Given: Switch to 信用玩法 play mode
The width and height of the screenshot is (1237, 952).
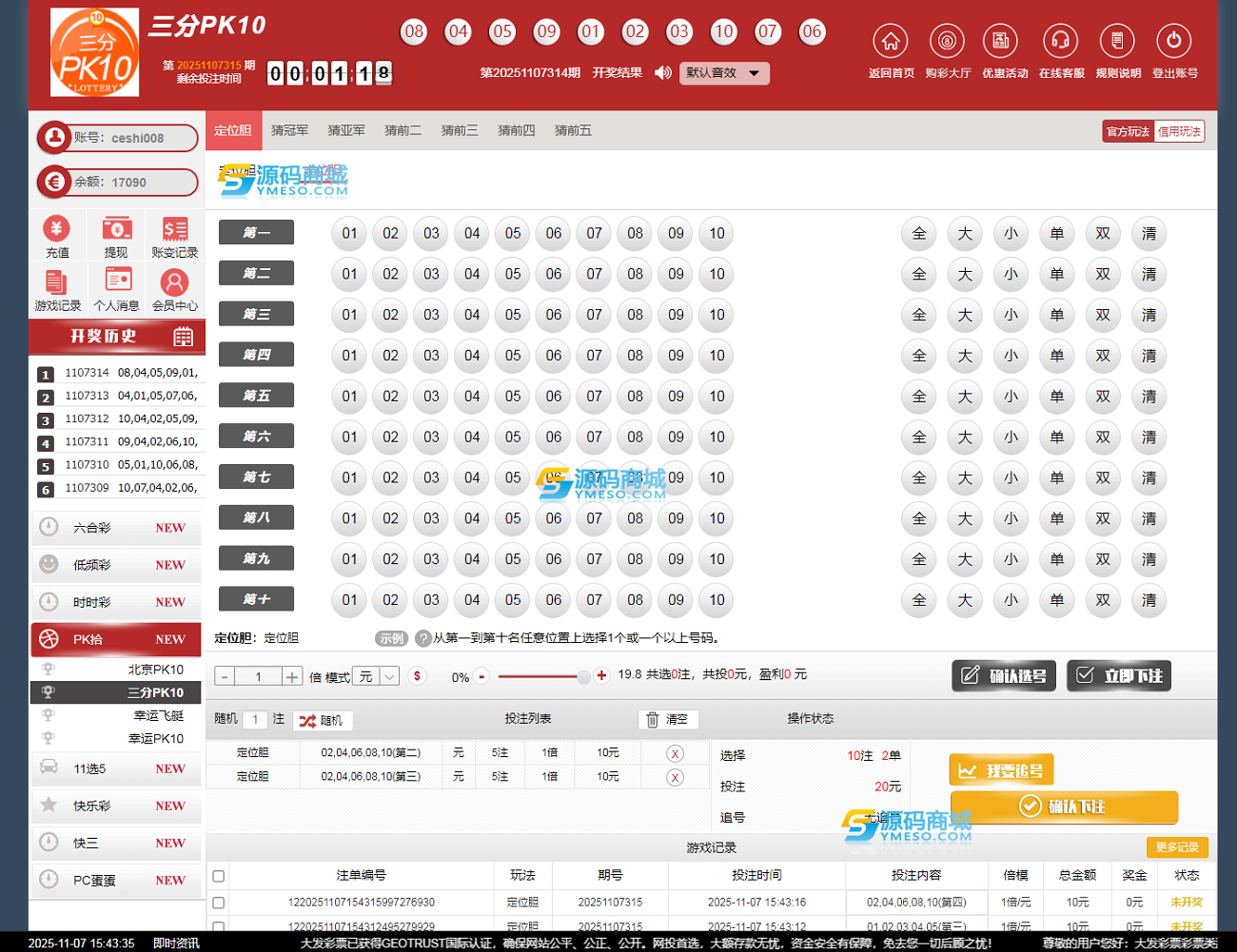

--

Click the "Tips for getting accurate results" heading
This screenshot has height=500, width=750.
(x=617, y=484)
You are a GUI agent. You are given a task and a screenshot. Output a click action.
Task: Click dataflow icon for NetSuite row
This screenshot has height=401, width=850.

...

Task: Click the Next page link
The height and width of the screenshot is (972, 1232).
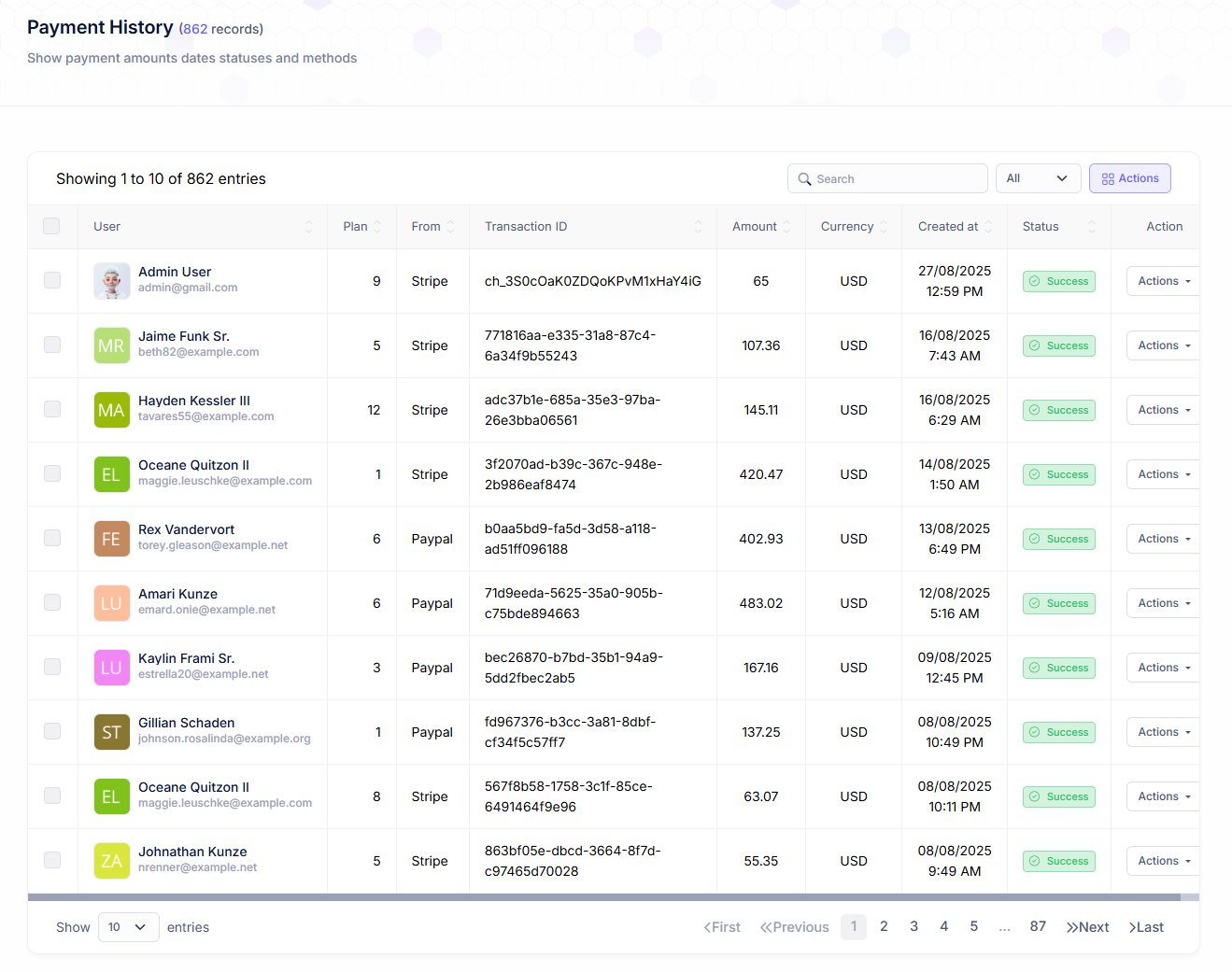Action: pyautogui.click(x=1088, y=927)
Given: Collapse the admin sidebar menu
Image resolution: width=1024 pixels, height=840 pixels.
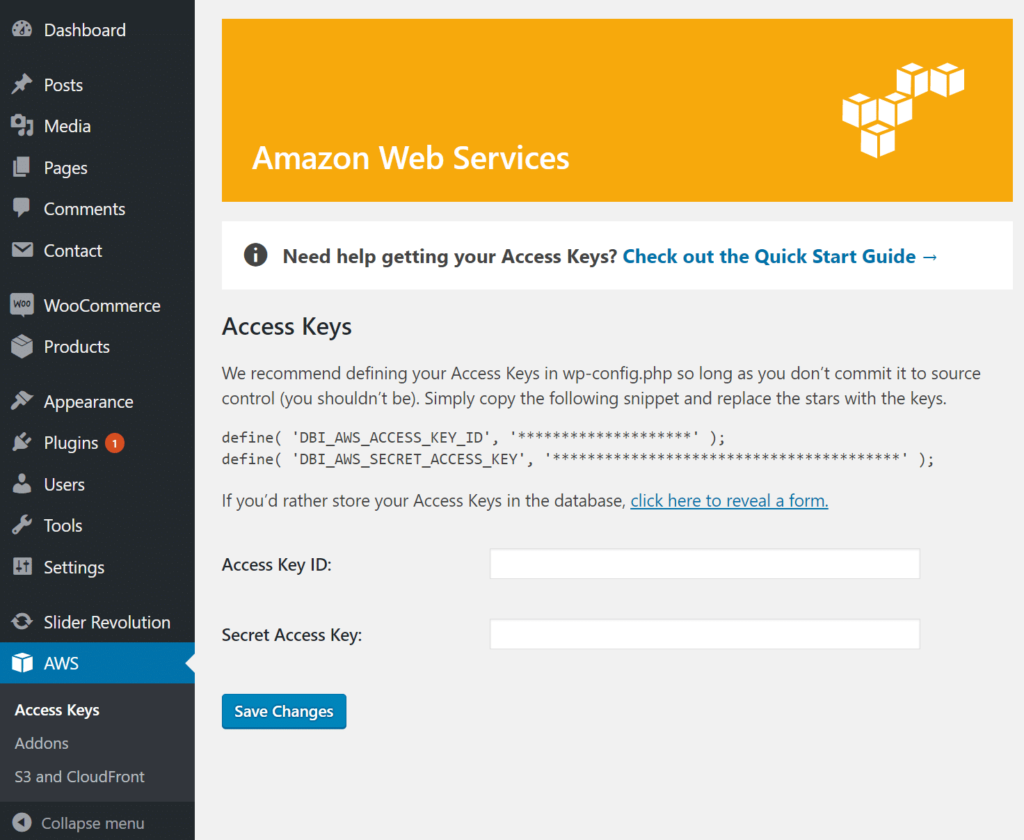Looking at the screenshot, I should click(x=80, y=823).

What is required:
In the listing above, locate the line with "Given: Switch to 信用玩法 play mode" and the line with "The width and", then extract exactly those lines and every line between them, and nothing more.

Output for this task:
Given: Switch to 信用玩法 play mode
The width and height of the screenshot is (1237, 952).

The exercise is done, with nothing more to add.